BEGIN

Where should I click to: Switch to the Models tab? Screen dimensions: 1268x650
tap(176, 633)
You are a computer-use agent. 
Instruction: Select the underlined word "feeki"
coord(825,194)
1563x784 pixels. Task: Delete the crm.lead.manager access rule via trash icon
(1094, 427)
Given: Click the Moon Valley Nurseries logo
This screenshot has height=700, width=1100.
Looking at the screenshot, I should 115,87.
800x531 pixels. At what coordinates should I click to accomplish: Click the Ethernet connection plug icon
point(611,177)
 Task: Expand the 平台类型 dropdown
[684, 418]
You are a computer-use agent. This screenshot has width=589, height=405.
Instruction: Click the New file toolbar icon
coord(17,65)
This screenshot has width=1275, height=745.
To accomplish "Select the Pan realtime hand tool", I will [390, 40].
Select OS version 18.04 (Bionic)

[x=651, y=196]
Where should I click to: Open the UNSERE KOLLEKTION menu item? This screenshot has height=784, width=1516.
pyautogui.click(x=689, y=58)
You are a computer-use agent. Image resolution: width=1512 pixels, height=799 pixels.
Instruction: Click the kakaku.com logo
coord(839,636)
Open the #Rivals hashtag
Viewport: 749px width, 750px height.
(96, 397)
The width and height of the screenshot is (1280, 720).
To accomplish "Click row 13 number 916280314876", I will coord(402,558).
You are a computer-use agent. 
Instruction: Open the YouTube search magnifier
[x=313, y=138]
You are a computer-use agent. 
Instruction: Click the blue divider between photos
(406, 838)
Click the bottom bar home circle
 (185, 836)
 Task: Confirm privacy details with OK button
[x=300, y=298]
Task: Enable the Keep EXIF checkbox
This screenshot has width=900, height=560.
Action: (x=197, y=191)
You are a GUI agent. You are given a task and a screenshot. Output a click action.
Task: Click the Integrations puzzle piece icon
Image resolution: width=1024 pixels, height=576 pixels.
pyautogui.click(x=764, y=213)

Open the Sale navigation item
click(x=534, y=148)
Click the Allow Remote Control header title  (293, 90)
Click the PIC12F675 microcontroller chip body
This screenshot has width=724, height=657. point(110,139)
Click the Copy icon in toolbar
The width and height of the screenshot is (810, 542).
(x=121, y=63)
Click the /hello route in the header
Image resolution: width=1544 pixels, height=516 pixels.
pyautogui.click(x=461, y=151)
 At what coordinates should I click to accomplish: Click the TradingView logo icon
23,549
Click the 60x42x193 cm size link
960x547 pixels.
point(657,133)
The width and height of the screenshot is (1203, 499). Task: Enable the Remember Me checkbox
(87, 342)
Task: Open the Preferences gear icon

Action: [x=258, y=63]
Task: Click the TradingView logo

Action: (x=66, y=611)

END

_What is required_: Copy all lines above where "will" is present.

_Reply to the exercise_:
To accomplish "Select the Pan realtime hand tool", I will [390, 40].
To accomplish "Click row 13 number 916280314876", I will coord(402,558).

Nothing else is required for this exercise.